The present invention is configured as described above, and has the following effects. According to the first and second aspects of the present invention, since the vibration applying means is provided near the wire row and applies vibration to the wire through a very small interval, the vibration of the wire causes the vibration between the wire and the workpiece. A sufficient amount of slurry can be supplied, and efficient cutting can be performed. Moreover, since the vibration applying means for applying vibration to the wire does not contact the wire, the vibration applying means is not cut or worn by the wire, and the durability can be improved. Also,
Since the vibration applying means can be electrically controlled irrespective of the operation of the wire saw, the vibration frequency and amplitude can be arbitrarily set according to the cut portion of the work, the material, and the like, and appropriate processing conditions can be set.

According to the third aspect of the present invention, since the ultrasonic vibrator is used as the vibration applying means, the wire does not need to be iron-based, and can be effectively applied to the wire regardless of the material of the wire. Vibration can be applied.

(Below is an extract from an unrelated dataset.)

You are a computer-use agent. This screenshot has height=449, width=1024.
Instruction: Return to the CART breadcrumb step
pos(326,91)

According to the fourth aspect of the present invention, since the vibration imparting means is provided on both sides in the wire traveling direction in the work area of the work, the slurry can be effectively supplied from both front and rear sides of the work cutting area, and the work can be cut. Efficiency can be improved.

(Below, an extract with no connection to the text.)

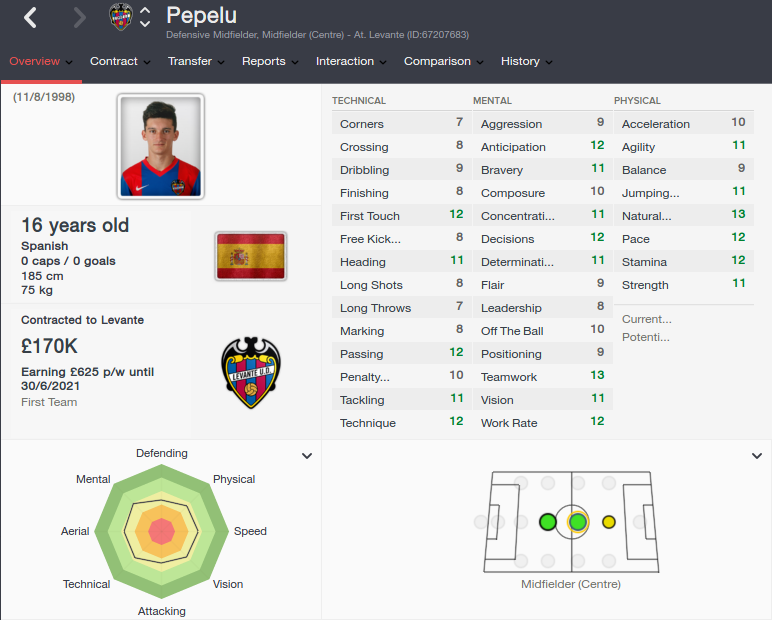Open the Reports dropdown
This screenshot has height=620, width=772.
click(x=270, y=61)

According to the fifth aspect of the present invention, the wire train is configured to reciprocate at a constant period, and the wire is vibrated by the vibration applying means at least once each time the running direction of the wire is reversed. In addition, it is possible to effectively vibrate the wire by detecting the fluctuation in the tension of the wire, and it is possible to improve the cutting efficiency of the work.

According to the sixth aspect of the present invention, since the frequency is changed in accordance with the cut portion of the work, it is possible to set optimum cutting conditions in accordance with the shape of the work, thereby further improving the cutting efficiency. Can be done.

[Brief description of the drawings]

FIG. 1 is an external view showing a configuration of a main part of an embodiment of the present invention.

FIG. 2 is a partial plan view.

FIG. 3 is a sectional view showing a magnetic field generator.

FIG. 4 is an explanatory diagram showing an electrical configuration.

FIG. 5 is an explanatory view showing a cutting state.

FIG. 6 is an explanatory view showing a different embodiment.

[Explanation of symbols]

4, 5, 6: Processing roller, 7: Wire, 21, 22, ...
Magnetic generator

 ──────────────────────────────────────────────────続 き Continued on the front page F term (reference) 3C047 FF09 3C058 AA05 AA11 AA16 AA18 AC01 AC04 CA04 CA05 CB03 DA03 DA10 DA11 3C069 AA01 BA06 BB03 BC01 CA03 CA04 CB01 CB03 DA00 EA01

Claims (6)

[Claims] A wire array is formed by winding a large number of wires between processing rollers arranged opposite to each other, and a wire array is run by rotation of the processing roller, and a work is pressed against the wire array. What is claimed is: 1. A wire saw configured to cut a workpiece, comprising: a vibration applying unit that applies vibration to a wire through a minute interval in proximity to the wire row. 2. The wire saw according to claim 1, wherein the vibration applying means uses an electromagnet as a drive source and attracts the wire in accordance with the excitation. 3. The wire saw according to claim 1, wherein the vibration applying means is an ultrasonic vibrator, and transmits the vibration to the wire via air or a machining fluid. 4. The wire saw according to claim 1, wherein the vibration applying means is provided on both sides of the workpiece processing direction in the wire traveling direction. 5. The wire saw according to claim 1, wherein the wire train is reciprocated at a constant cycle, and the vibration applying means is provided for each time the running direction of the wire is reversed. A wire saw that applies vibration at least once. 6. The wire saw according to claim 1, wherein at least one of a frequency and an amplitude is changed according to a cut portion of the work.